The problem with this:
The /live folder just holds symlinks to the /archive folder that is not mounted to the docker container with my approach.
(In fact I even mounted a /certs folder that symlinked to the live folder because I had that certs folder in the development environment, same problem..the real (symlinked) files were not mounted)
All problems went away when I mounted /etc/letsencrypt instead of /live
A part of my docker-compose.yml
services:
ngx:
image: nginx
container_name: ngx
ports:
- 80:80
- 443:443
links:
- php-fpm
volumes:
- ../../com/website:/var/www/html/website
- ./nginx.conf:/etc/nginx/nginx.conf
- ./nginx_conf.d/:/etc/nginx/conf.d/
- ./nginx_logs/:/var/log/nginx/
- ../whereever/you/haveit/etc/letsencrypt/:/etc/letsencrypt
The last line in that config is the important one. Changed it from
- ./certs/:/etc/nginx/certs/
And /certs was a symlink to /etc/letsencrypt/live in my case. This can not work as I described above.
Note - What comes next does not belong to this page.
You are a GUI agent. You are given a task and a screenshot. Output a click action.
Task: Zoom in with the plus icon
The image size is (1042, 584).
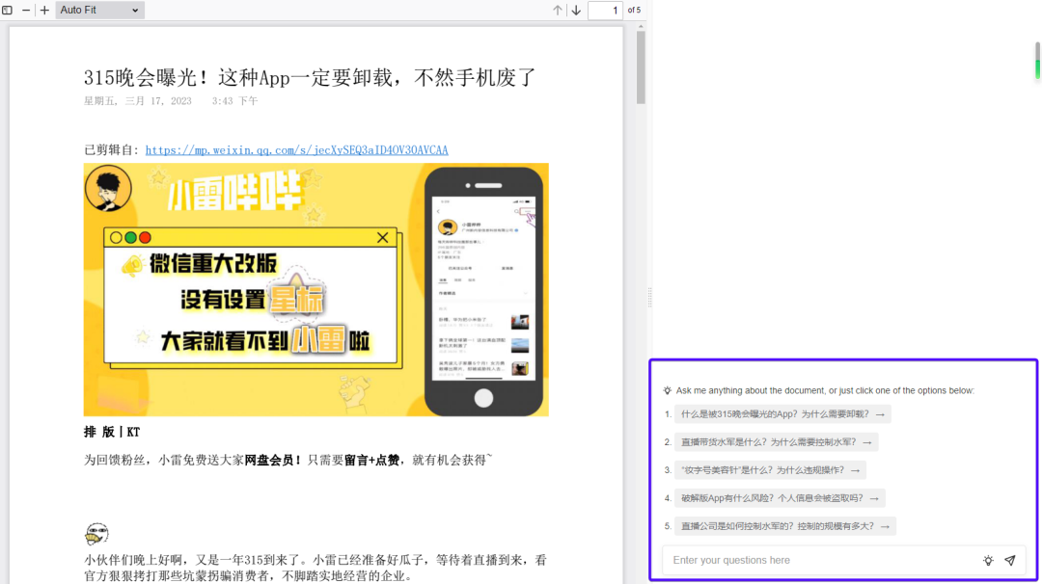pyautogui.click(x=45, y=10)
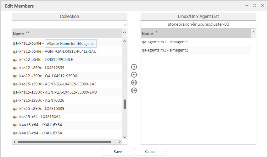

If anyone having this problem, I've solved it by mounting the folders into docker container.
I've mounted both etc/letsencrypt and etc/ssl folders into docker
Docker has -vflag to mount volumes. Don't forget to open port 443 for the container.
Based on how you mount it it's possible to enable https in docker container without changing nginx paths.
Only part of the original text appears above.